Chevy Small Block History - The Best Things Come In Small Packages

More Than 50 Years of Small-Block Chevys

Bob Mehlhoff May 1, 2006 0 Comment(s)

Step By Step

Here's a look inside one of today's high-performance small-blocks with roller camshafts, high-compression pistons, a custom-stroke crankshaft, and very high-flowing cylinder heads.

This Corvette Gen III LS1 engine has 346 ci, 10:1 compression, and an aluminum block and heads. Although it looks entirely different than the first 265 small-block, this engine is still designed with the 4.40-inch bore spacing.

The new LS6 engines (for '01) produced 385 hp and 405 the following year ('02). At the time these engines boasted "performance never before seen with a small-block." Today, the small-block's advancements with 505 hp from the LS7 overshadow the LS6. Technology is always moving ahead at Chevrolet.

As noted, the ultimate factory small-block Chevy (as of '06) is the LS7 with 427 ci, 505 hp, forged titanium connecting rods, and CNC-ported LS7-specific pattern cylinder heads. This all-aluminum engine (generally designed for the '06 Z06 Corvette) is sporadically available as a crate engine (sold through GM parts centers) under PN 17802397. Installed in a '06 Z06 Corvette, the engine will propel the car 0 to 60 mph in 3.5 seconds (all in First gear), blast through the quarter-mile in 11.5 seconds, and if there is enough room to continue up, you can expect top speeds of 195 mph. Do radar detectors work on cars like this?

The Gen III small-block was introduced as the LS1 5.7L (346ci) engine in the '97 Corvette, while Vortec versions of the Gen III for trucks were introduced in '99. This engine is configured in four displacements, 293 (4.8L), 325 (5.3L), 346 (5.7L), and 364 (6.0L). All 5.7L LS1 engines are aluminum blocks, while most other Gen III displace-ments (typically used in trucks) are cast iron. The best known is the 346, or 5.7L, and may be why many hot-rodders call all Gen III engines LS1.

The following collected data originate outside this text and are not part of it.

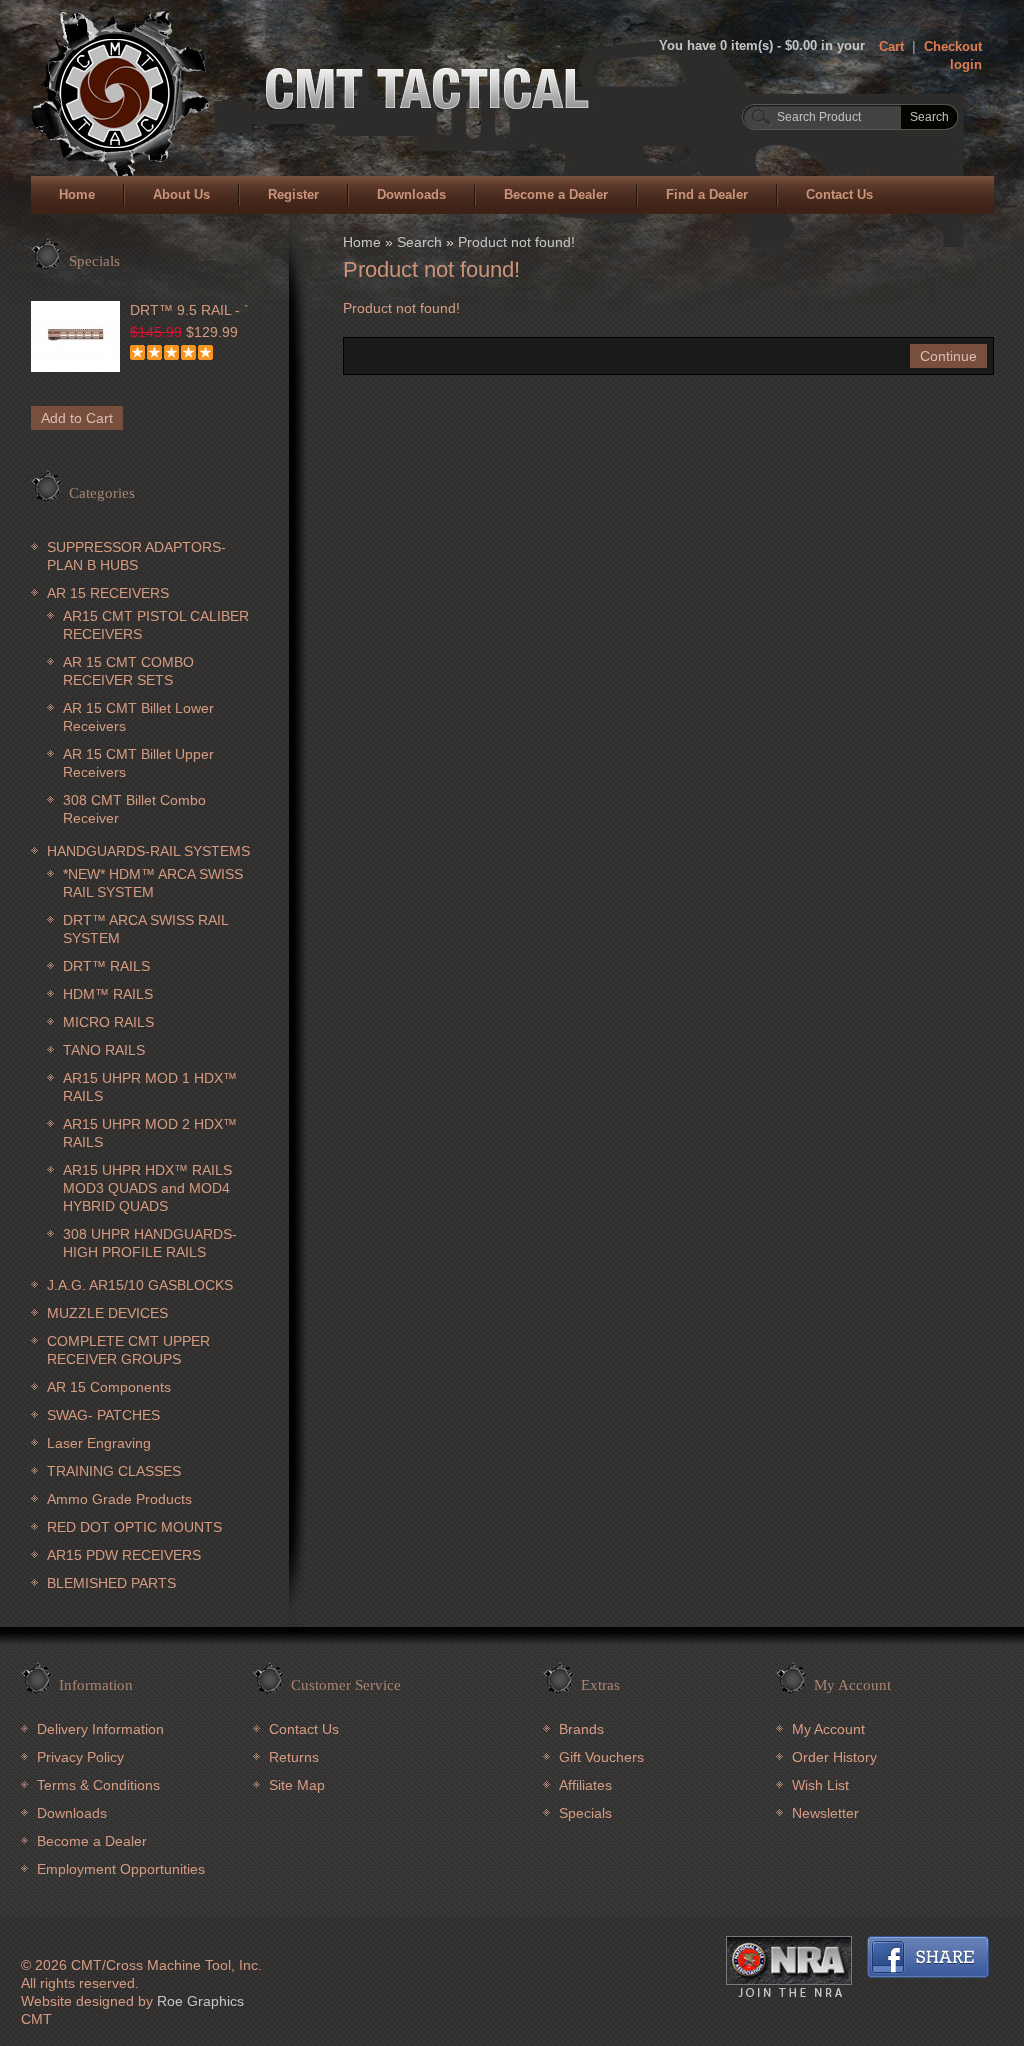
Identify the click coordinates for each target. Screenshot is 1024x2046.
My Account (828, 1729)
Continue (948, 356)
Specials (585, 1813)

The Gen III engine benefited from completely new technology (designed from a clean sheet of paper) and production methods, but even still its design drew upon more than 40 years of research and continuous improvements from the Gen I and Gen II small-blocks. Ongoing improvements on the Gen III project also supported the development of new efficiencies and power increases in the Gen IV. In many of today's modified musclecars, the Gen III/LS1 is a very popular engine swap. At the foundation is a deep-skirt, six-bolt main block that definitely has the structure to provide for a strong and dependable engine. What's especially exciting inside a Gen III are the good-flowing cylinder heads with replicated ports. Inside you'll find 2.00-inch intake and 1.55-inch exhaust valves. And if you would like to retain a carburetor, there are LS-series four-barrel carburetor manifold kits available at reasonable prices. Other good news is that used engines of this variety are beginning to surface. To help with an LS1 engine installation, lots of aftermarket companies, such as Year One, offer installation kits for musclecars, like early Camaros. GM also sells an installation book (PN 88959384) for an LS1 or LS6 going into an older vehicle.

The New Gen IV
Recently, GM introduced the Gen IV small-block V-8, 50 years after the first small-block appeared. This engine is available in V-8-equipped models of the '05 Chevrolet TrailBlazer EXT, GMC Envoy XL, GMC Envoy XUV, and in the soon-to-be-released '06 Chevrolet Monte Carlo and Impala. The new LS2 and LS7 Z06 engines are part of this engine family.

Some of these engines now offer fuel-saving Displacement on Demand (DOD) technology, and there are plans to have this feature on all Gen IV engines. This fuel-economizing feature has the capability of disabling the combustion process of half the engine's cylinders during certain driving conditions, enabling fuel savings of up to 8 percent. The process is instantaneous and virtually imperceptible, and the engine delivers horsepower and torque bands comparable to previous non-DOD small-block engines. We've driven new GM vehicles with this feature and the cylinder transition is seamless. Most recently a 6.0L V-8 version of the Gen IV engine without DOD is available in the Corvette.

Looking Ahead
Beyond the latest power numbers, the significance of the small-block Chevy has been how well GM Powertrain has continued to develop a product to surpass market demands by finding new ways to incorporate the latest technology. Just as in the past, the engine is continually positioned to reign the most hot-rodded engine ever. Something we all look forward to.